Pandemic plunges global economy into worst recession since World War 2

The swift and massive shock of the coronavirus pandemic and shutdown measures to contain it have plunged the global economy into a severe contraction. According to World Bank forecasts, the global economy will shrink by 5.2% this year. That would represent the deepest recession since the Second World War, with the largest fraction of economies experiencing declines in per capita output since 1870.

According to the World Bank in its June 2020 Global Economic Prospects, economic activity among advanced economies is anticipated to shrink 7% in 2020 as domestic demand and supply, trade, and finance have been severely disrupted. 

Emerging market and developing economies (EMDEs) are expected to shrink by 2.5% this year, their first contraction as a group in at least sixty years. Per capita incomes are expected to decline by 3.6%, which will tip millions of people into extreme poverty this year.

The blow is hitting hardest in countries where the pandemic has been the most severe and where there is heavy reliance on global trade, tourism, commodity exports, and external financing. 

While the magnitude of disruption will vary from region to region, all EMDEs have vulnerabilities that are magnified by external shocks. Moreover, interruptions in schooling and primary healthcare access are likely to have lasting impacts on human capital development.

Under the baseline forecast, which assumes that the pandemic recedes sufficiently to allow the lifting of domestic mitigation measures by mid-year in advanced economies and a bit later in EMDEs, that adverse global spillovers ease during the second half of the year, and that dislocations in financial markets are not long-lasting, global growth is forecast to rebound to 4.2% in 2021, as advanced economies grow 3.9% and EMDEs bounce back by 4.6%. 

However, the outlook is highly uncertain and downside risks are predominant, including the possibility of a more protracted pandemic, financial upheaval, and retreat from global trade and supply linkages. A downside scenario could lead the global economy to shrink by as much as 8% this year, followed by a sluggish recovery in 2021 of just over 1%, with output in EMDEs contracting by almost 5% this year.
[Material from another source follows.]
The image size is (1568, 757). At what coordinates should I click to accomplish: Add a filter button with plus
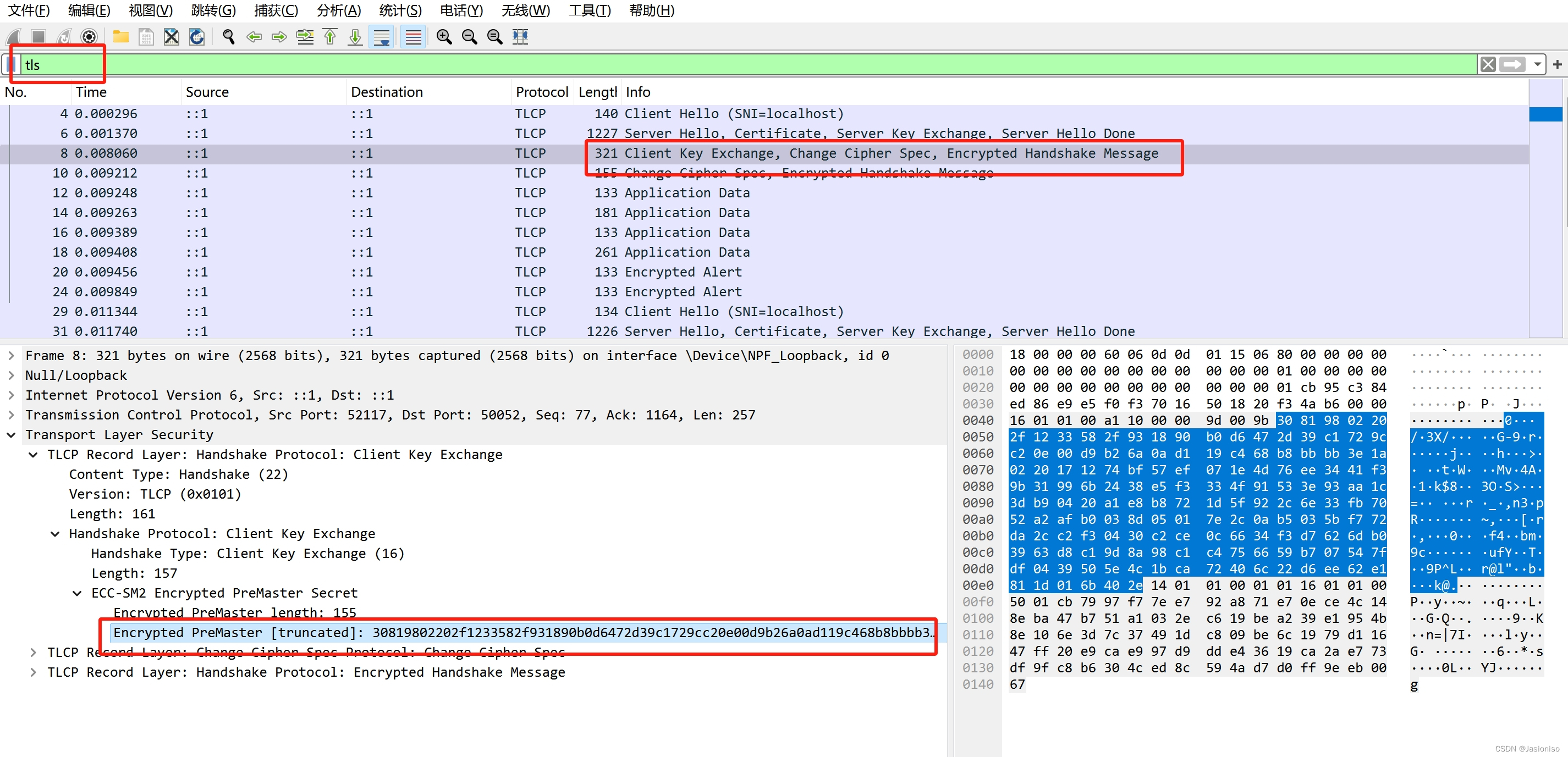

The U.S. economy is forecast to contract 6.1% this year, reflecting the disruptions associated with pandemic-control measures. Euro Area output is expected to shrink 9.1% in 2020 as widespread outbreaks took a heavy toll on activity. Japan’s economy is anticipated to shrink 6.1% as preventive measures have slowed economic activity.

Regional Outlooks

East Asia and Pacific: Growth in the region is projected to fall to 0.5% in 2020, the lowest rate since 1967.

Europe and Central Asia: The regional economy is forecast to contract by 4.7%, with recessions in nearly all countries. 

Latin America and the Caribbean: The shocks stemming from the pandemic will cause regional economic activity to plunge by 7.2% in 2020. 

Middle East and North Africa: Economic activity is forecast to contract by 4.2% as a result of the pandemic and oil market developments. 

South Asia: Economic activity in the region is projected to contract by 2.7% in 2020 as pandemic mitigation measures hinder consumption and services activity and as uncertainty about the course of the pandemic, chills private investment.